- Born: 6 March 1968 (age 58) Navinna, Galle
- Education: Vidyaloka College, Galle; Richmond College, Galle; University of Peradeniya, Sri Lanka; Asian Institute of Technology, Thailand; University Putra Malaysia;
- Occupations: Vice Chancellor, South Eastern University of Sri Lanka (From June 2015)
- Spouse: M. S. N. Husna
- Parents: A. W. M. Mujithaba (father); M. H. Fathima (mother);

= M. M. M. Najim =

Mohamed Mujithaba Mohamed Najim (or M. M. M. Najim) is the fourth Vice Chancellor of the South Eastern University of Sri Lanka since June 2015. He is the youngest Vice Chancellor appointed to the South Eastern University of Sri Lanka. He is a Professor in Environmental Conservation and Management attached to the Department of Zoology and Environmental Management, University of Kelaniya and has done extraordinary service to Sri Lanka as an Environmentalist. He was awarded many presidential awards for the scientific research he has done on water resources management.
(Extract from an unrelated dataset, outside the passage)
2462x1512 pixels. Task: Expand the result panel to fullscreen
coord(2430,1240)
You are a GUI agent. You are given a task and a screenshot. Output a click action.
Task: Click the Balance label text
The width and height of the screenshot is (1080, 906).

Najim has conducted several Scientific studies and rendered his services to several government and non governmental institutions as an environmentalist, agriculturist, agricultural engineer and bio-systems engineer.

== Early life ==
Najim was born in Galle, Sri Lanka on 6 March 1968. He completed his primary education from Vidyaloka College, Galle and secondary education from Richmond College, Galle. He entered Faculty of Agriculture, University of Peradeniya in 1990 and obtained his BSc. in Agriculture in 1994 specialized in Agricultural Engineering.

== Higher Education ==
He entered Asian Institute of Technology, Thailand in 1998 and earned an M.Eng. in Irrigation Engineering and Management in 2000. He completed his Doctor of Philosophy in Water Resources Engineering at University Putra Malaysia (UPM), Malaysia in 2004. His PhD work is in the field of application of knowledge engineering to develop an expert system or a decision support system for integrated water management in a paddy estate. His main research interests are on agricultural water management, hydrological modeling, environmental flow and water resources management.

== Positions ==
Najim entered into the academic services soon after his graduation from the University of Peradeniya in 1994. He served at the Department of Agricultural Engineering as an assistant lecturer from 1994 to 1996 and joined Sabaragamuwa University of Sri Lanka as a lecturer in 1996 and served till 1998. In 1998, Najim rejoined the Department of Agricultural Engineering, University of Peradeniya as a lecturer and served until 2007. He was promoted to a senior lecturer in 2006. In 2007, Dr. Najim joined Department of Zoology and Environmental Management, University of Kelaniya as a senior lecturer and promoted to a Professor in Environmental Conservation and Management in 2012. He was appointed by His Excellency Maithripala Sirisena, President of Sri Lanka as the Vice Chancellor of the South Eastern University of Sri Lanka from June 2015.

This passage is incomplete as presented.